Regarding the anti-inflammatory effects of EPA, Niki et al explain that its mechanisms were associated with prostaglandins, leukotrienes, nuclear factor κ-B, and peroxisome proliferator activated receptor γ.3 PTX3 and MCP-1 levels were reduced in coronary sinus samples after EPA treatment, but not in femoral vein samples. These results suggest that EPA could improve the inflammation of coronary artery plaques. Recent studies have documented the efficacy of EPA in diseases other than coronary artery disease through improvement of inflammation. EPA prevented abdominal aortic aneurysm development through the inhibition of macrophage-mediated inflammation, including MCP-1.8 Moreover, inflammation may contribute to both the occurrence/maintenance of atrial fibrillation and its thromboembolic complications, and oral intake of EPA may partly prevent atrial fibrillation through anti-inflammatory and anti-oxidative stress effects.9

Clinical Use of EPA

When considering candidates for EPA treatment in the present clinical settings, there are 3 important clinical studies. Itakura et al showed that the risk of cardiovascular events in groups with an EPA/AA ratio above 0.75 and 1.0 was significantly lower than in groups with a ratio less than 0.75 (hazard ratio [HR]=0.83, P=0.031) and 1.0 (HR=0.080, P=0.021).10 However, there was no significant difference above and below a ratio of 0.5 in the 15,534 patients including both primary and secondary prevention.
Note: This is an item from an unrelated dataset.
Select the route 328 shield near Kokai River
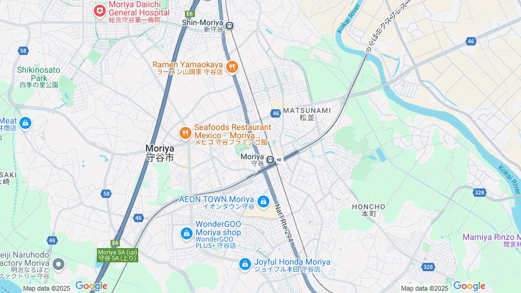 coord(479,193)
Next, according to the results of multivariate logistic regression analyses of the study participants, which consisted of 1,037 patients without acute coronary syndrome (ACS) and 72 patients with ACS, the patients in the group with the lowest EPA/AA ratio (<0.33) were more likely to have ACS than the group with a ratio greater than 0.55 (odds ratio [OR]=3.14).11 Finally, Domei et al12 measured the serum concentrations of various fatty acids and evaluated their associations with major adverse cardiac events in 284 patients who underwent elective percutaneous coronary intervention. They reported that the patients with a higher EPA/AA ratio (>0.40) had a significantly lower incidence of major adverse cardiac events than those with a lower EPA/AA ratio (<0.40) (P=0.014). From these studies, high-risk patients with lower EPA/AA ratios (<0.40) should be recommended to take EPA, whereas low-risk patients with higher ratios (>1.0) do not need to (Figure). The proposed recommended EPA intake in each category is shown in the Figure. One reason why EPA was so effective in reducing plaque inflammation in the study of Niki et al might be the relatively low EPA/AA ratio, which was 0.3±0.2 before EPA treatment.

Figure.

High-risk patients with low EPA/AA ratio need EPA, whereas low-risk patients with high EPA/AA ratio may not need EPA. High risk: secondary prevention with ≥3 risk factors, polyvascular disease or recurrence; Moderate risk: secondary prevention or primary prevention with ≥3 risk factors; Low risk: primary prevention with ≤2 risk factors. AA, arachidonic acid; EPA, eicosapentaenoic acid; MR, moderately recommended; NN, not needed; SR, strongly recommended; UK, unknown.

Dietary Management

Lifestyle education is important for patients with cardiovascular diseases. Although scientific evidence indicates that oily fish consumption or dietary supplements containing EPA decrease the risk of mortality from coronary artery disease, serum trans-fatty acid concentrations have been increasing in young patients with coronary artery disease and/or metabolic syndrome in Japan.13 The Japanese government and physicians should emphasize the importance of dietary treatment, not only the taking of drugs.